Stored records:
_ _ _ _
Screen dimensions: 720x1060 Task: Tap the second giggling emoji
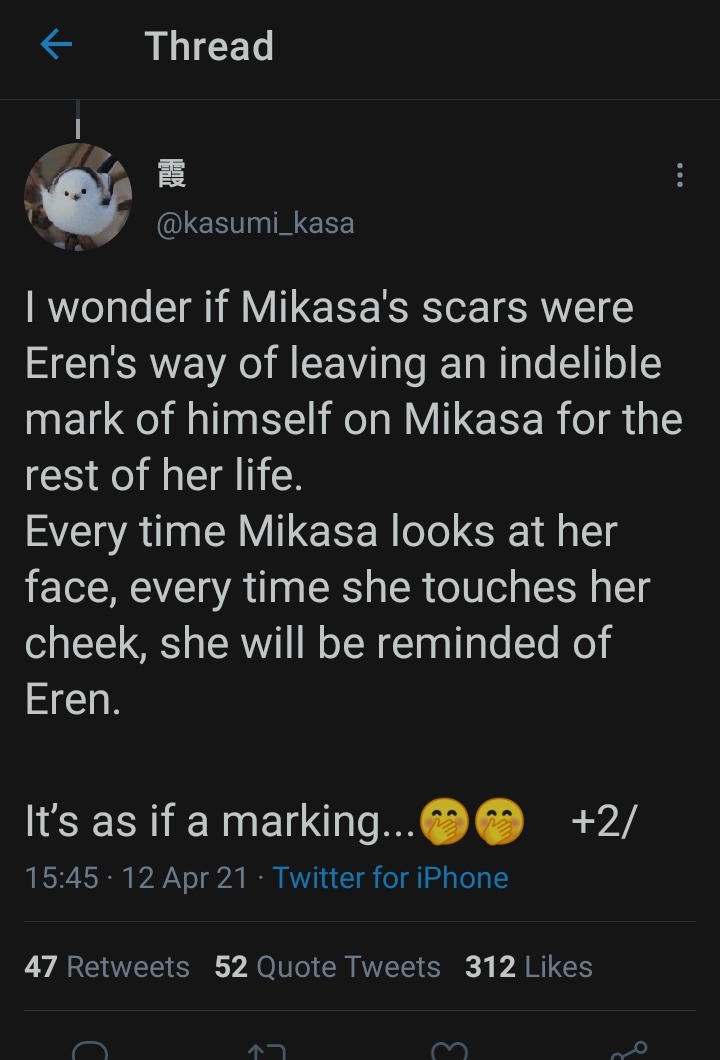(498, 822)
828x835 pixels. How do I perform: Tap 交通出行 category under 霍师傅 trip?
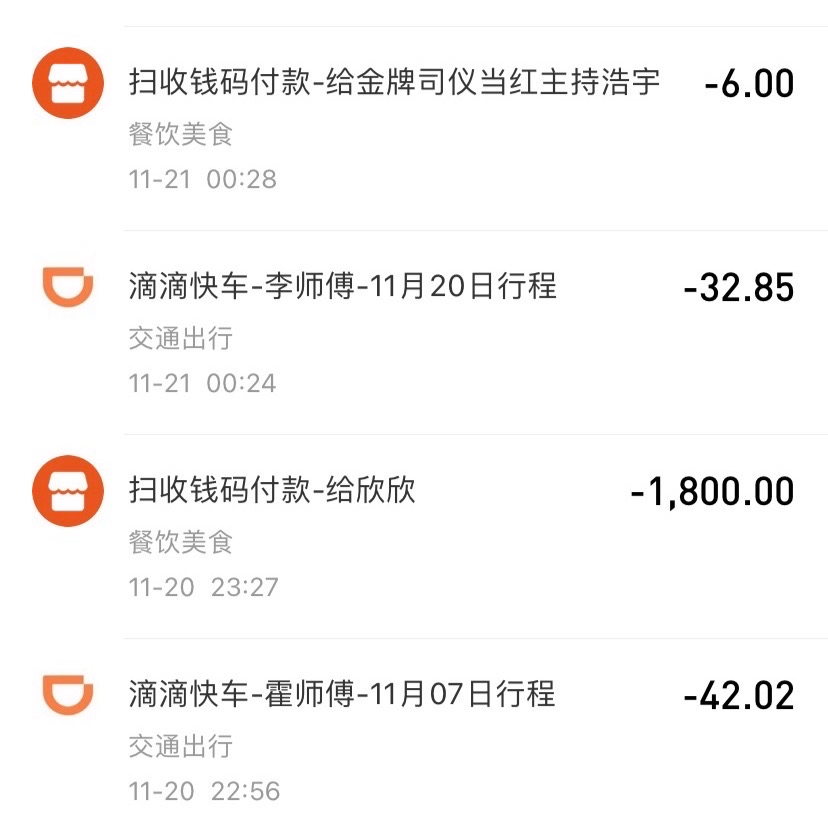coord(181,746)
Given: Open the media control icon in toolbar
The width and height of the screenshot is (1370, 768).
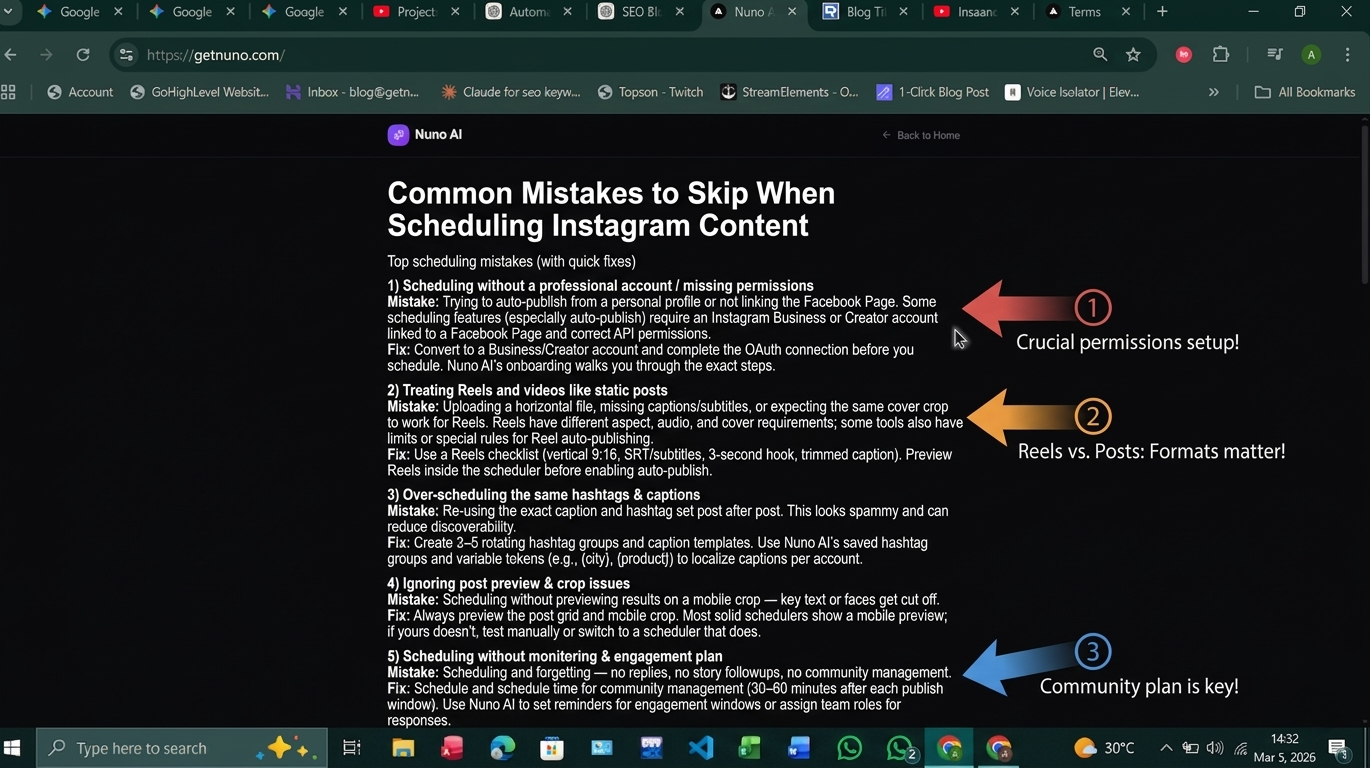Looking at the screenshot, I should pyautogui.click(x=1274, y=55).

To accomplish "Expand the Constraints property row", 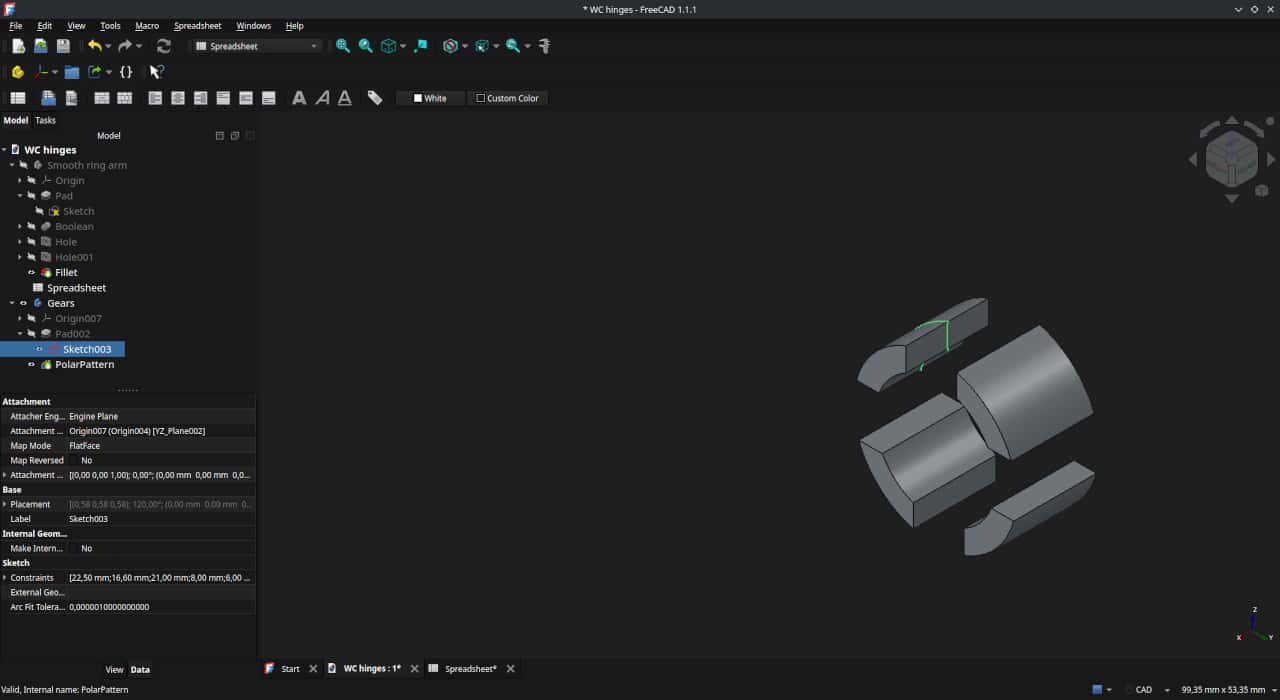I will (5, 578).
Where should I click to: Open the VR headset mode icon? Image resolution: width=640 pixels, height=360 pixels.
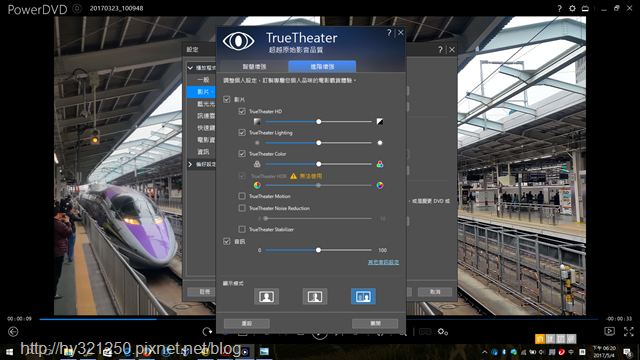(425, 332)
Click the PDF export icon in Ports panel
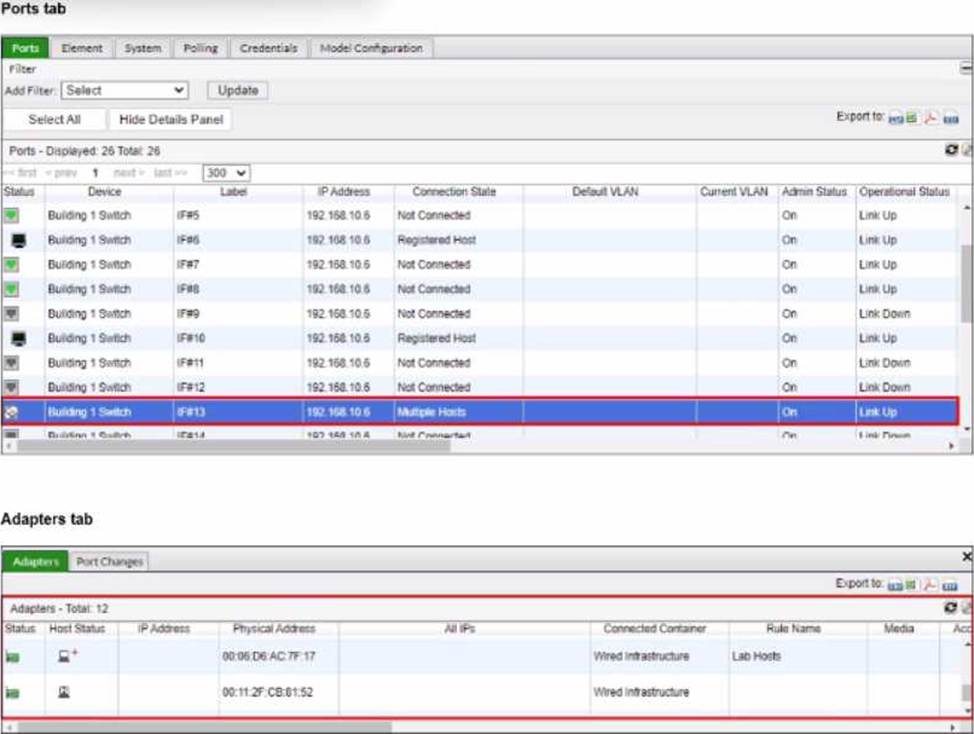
_ _ _ _
WHAT THE TASK ASKS:
Once the line containing "Where should I" is found, transcribe it and every line after it to the end of the records, exactly and with no pictures.

TASK SOLUTION:
Where should I click to: Open the VR headset mode icon? Image resolution: width=640 pixels, height=360 pixels.
(425, 332)
Click the PDF export icon in Ports panel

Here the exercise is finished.